### EXERCISE GOAL:
The records come next. Copy all of them exactly.

● ● ● ● ●

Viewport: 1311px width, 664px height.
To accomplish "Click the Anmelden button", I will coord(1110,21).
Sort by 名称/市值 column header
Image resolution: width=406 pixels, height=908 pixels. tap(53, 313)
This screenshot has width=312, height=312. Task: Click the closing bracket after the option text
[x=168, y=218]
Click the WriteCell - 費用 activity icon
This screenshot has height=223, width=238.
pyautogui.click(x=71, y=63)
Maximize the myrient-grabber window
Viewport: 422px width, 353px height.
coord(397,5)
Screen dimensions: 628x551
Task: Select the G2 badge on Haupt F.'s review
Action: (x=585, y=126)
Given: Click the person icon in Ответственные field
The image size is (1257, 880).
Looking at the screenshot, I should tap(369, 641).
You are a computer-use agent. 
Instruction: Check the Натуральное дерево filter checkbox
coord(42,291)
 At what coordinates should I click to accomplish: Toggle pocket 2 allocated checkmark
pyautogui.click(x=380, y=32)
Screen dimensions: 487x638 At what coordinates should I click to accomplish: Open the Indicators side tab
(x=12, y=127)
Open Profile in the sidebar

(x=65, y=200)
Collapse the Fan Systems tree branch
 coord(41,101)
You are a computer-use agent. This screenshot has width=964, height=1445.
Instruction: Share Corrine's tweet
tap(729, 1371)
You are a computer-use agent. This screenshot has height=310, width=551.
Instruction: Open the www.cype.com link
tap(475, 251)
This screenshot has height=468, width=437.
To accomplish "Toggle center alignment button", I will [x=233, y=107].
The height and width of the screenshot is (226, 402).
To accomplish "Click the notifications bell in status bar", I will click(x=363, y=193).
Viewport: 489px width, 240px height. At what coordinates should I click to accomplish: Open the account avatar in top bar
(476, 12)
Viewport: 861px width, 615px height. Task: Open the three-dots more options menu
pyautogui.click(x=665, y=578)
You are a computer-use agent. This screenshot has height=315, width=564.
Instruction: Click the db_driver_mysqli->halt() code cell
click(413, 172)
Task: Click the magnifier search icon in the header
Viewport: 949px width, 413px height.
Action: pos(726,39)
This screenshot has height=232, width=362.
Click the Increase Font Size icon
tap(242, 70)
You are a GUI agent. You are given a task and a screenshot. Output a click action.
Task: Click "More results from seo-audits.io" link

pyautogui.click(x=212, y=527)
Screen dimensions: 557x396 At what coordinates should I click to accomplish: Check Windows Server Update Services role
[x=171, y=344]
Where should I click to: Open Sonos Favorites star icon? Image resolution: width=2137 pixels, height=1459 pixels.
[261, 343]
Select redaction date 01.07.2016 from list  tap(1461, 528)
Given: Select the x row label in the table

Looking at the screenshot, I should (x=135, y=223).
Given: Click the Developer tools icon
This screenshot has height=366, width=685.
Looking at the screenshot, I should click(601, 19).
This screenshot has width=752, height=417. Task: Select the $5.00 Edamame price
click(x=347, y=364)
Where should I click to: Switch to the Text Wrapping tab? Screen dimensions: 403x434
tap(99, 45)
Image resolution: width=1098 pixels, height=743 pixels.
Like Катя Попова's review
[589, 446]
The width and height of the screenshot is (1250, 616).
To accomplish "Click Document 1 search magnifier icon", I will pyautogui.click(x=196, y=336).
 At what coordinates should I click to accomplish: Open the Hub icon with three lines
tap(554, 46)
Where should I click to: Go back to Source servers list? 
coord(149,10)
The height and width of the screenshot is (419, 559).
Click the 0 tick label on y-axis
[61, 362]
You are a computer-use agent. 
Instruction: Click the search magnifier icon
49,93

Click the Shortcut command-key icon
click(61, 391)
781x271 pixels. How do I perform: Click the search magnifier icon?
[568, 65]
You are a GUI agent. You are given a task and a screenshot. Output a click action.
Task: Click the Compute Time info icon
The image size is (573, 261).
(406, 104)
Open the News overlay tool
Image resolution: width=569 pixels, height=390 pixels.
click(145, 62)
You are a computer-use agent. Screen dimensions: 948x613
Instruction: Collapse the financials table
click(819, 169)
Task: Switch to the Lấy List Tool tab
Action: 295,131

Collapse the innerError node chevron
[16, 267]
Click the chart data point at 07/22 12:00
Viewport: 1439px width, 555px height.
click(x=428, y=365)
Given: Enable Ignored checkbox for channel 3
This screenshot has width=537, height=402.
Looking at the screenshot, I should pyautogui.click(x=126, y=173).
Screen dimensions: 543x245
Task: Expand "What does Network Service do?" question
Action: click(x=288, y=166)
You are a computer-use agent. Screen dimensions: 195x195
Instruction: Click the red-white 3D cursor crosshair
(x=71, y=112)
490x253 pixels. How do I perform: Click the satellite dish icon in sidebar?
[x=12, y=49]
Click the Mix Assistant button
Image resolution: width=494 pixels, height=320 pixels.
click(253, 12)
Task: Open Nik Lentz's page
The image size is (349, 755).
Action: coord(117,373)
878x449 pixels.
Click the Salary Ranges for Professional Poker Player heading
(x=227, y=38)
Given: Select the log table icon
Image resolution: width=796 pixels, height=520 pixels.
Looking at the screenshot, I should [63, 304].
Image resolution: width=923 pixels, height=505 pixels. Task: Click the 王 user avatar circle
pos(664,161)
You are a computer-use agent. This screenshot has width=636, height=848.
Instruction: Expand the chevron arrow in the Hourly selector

● ● ● ● ●

### RESULT OF THIS TASK:
Viewport: 1311px width, 664px height.
To accomplish "Click the Anmelden button", I will coord(1110,21).
Sort by 名称/市值 column header
Image resolution: width=406 pixels, height=908 pixels. tap(53, 313)
This screenshot has width=312, height=312. Task: Click the closing bracket after the option text
[x=168, y=218]
Click the WriteCell - 費用 activity icon
This screenshot has height=223, width=238.
pyautogui.click(x=71, y=63)
Maximize the myrient-grabber window
Viewport: 422px width, 353px height.
coord(397,5)
Screen dimensions: 628x551
Task: Select the G2 badge on Haupt F.'s review
Action: (x=585, y=126)
Given: Click the person icon in Ответственные field
The image size is (1257, 880).
Looking at the screenshot, I should tap(369, 641).
You are a computer-use agent. 
Instruction: Check the Натуральное дерево filter checkbox
coord(42,291)
 At what coordinates should I click to accomplish: Toggle pocket 2 allocated checkmark
pyautogui.click(x=380, y=32)
Screen dimensions: 487x638 At what coordinates should I click to accomplish: Open the Indicators side tab
(x=12, y=127)
Open Profile in the sidebar

(x=65, y=200)
Collapse the Fan Systems tree branch
 coord(41,101)
You are a computer-use agent. This screenshot has width=964, height=1445.
Instruction: Share Corrine's tweet
tap(729, 1371)
You are a computer-use agent. This screenshot has height=310, width=551.
Instruction: Open the www.cype.com link
tap(475, 251)
This screenshot has height=468, width=437.
To accomplish "Toggle center alignment button", I will [x=233, y=107].
The height and width of the screenshot is (226, 402).
To accomplish "Click the notifications bell in status bar", I will click(x=363, y=193).
Viewport: 489px width, 240px height. At what coordinates should I click to accomplish: Open the account avatar in top bar
(476, 12)
Viewport: 861px width, 615px height. Task: Open the three-dots more options menu
pyautogui.click(x=665, y=578)
You are a computer-use agent. This screenshot has height=315, width=564.
Instruction: Click the db_driver_mysqli->halt() code cell
click(413, 172)
Task: Click the magnifier search icon in the header
Viewport: 949px width, 413px height.
Action: pos(726,39)
This screenshot has height=232, width=362.
Click the Increase Font Size icon
tap(242, 70)
You are a GUI agent. You are given a task and a screenshot. Output a click action.
Task: Click "More results from seo-audits.io" link

pyautogui.click(x=212, y=527)
Screen dimensions: 557x396 At what coordinates should I click to accomplish: Check Windows Server Update Services role
[x=171, y=344]
Where should I click to: Open Sonos Favorites star icon? Image resolution: width=2137 pixels, height=1459 pixels.
[261, 343]
Select redaction date 01.07.2016 from list  tap(1461, 528)
Given: Select the x row label in the table

Looking at the screenshot, I should (x=135, y=223).
Given: Click the Developer tools icon
This screenshot has height=366, width=685.
Looking at the screenshot, I should click(601, 19).
This screenshot has width=752, height=417. Task: Select the $5.00 Edamame price
click(x=347, y=364)
Where should I click to: Switch to the Text Wrapping tab? Screen dimensions: 403x434
tap(99, 45)
Image resolution: width=1098 pixels, height=743 pixels.
Like Катя Попова's review
[589, 446]
The width and height of the screenshot is (1250, 616).
To accomplish "Click Document 1 search magnifier icon", I will pyautogui.click(x=196, y=336).
 At what coordinates should I click to accomplish: Open the Hub icon with three lines
tap(554, 46)
Where should I click to: Go back to Source servers list? 
coord(149,10)
The height and width of the screenshot is (419, 559).
Click the 0 tick label on y-axis
[61, 362]
You are a computer-use agent. 
Instruction: Click the search magnifier icon
49,93

Click the Shortcut command-key icon
click(61, 391)
781x271 pixels. How do I perform: Click the search magnifier icon?
[568, 65]
You are a GUI agent. You are given a task and a screenshot. Output a click action.
Task: Click the Compute Time info icon
The image size is (573, 261).
(406, 104)
Open the News overlay tool
Image resolution: width=569 pixels, height=390 pixels.
click(145, 62)
You are a computer-use agent. Screen dimensions: 948x613
Instruction: Collapse the financials table
click(819, 169)
Task: Switch to the Lấy List Tool tab
Action: 295,131

Collapse the innerError node chevron
[16, 267]
Click the chart data point at 07/22 12:00
Viewport: 1439px width, 555px height.
click(x=428, y=365)
Given: Enable Ignored checkbox for channel 3
This screenshot has width=537, height=402.
Looking at the screenshot, I should pyautogui.click(x=126, y=173).
Screen dimensions: 543x245
Task: Expand "What does Network Service do?" question
Action: click(x=288, y=166)
You are a computer-use agent. Screen dimensions: 195x195
Instruction: Click the red-white 3D cursor crosshair
(x=71, y=112)
490x253 pixels. How do I perform: Click the satellite dish icon in sidebar?
[x=12, y=49]
Click the Mix Assistant button
Image resolution: width=494 pixels, height=320 pixels.
click(253, 12)
Task: Open Nik Lentz's page
The image size is (349, 755).
Action: coord(117,373)
878x449 pixels.
Click the Salary Ranges for Professional Poker Player heading
(x=227, y=38)
Given: Select the log table icon
Image resolution: width=796 pixels, height=520 pixels.
Looking at the screenshot, I should [63, 304].
Image resolution: width=923 pixels, height=505 pixels. Task: Click the 王 user avatar circle
pos(664,161)
You are a computer-use agent. This screenshot has width=636, height=848.
Instruction: Expand the chevron arrow in the Hourly selector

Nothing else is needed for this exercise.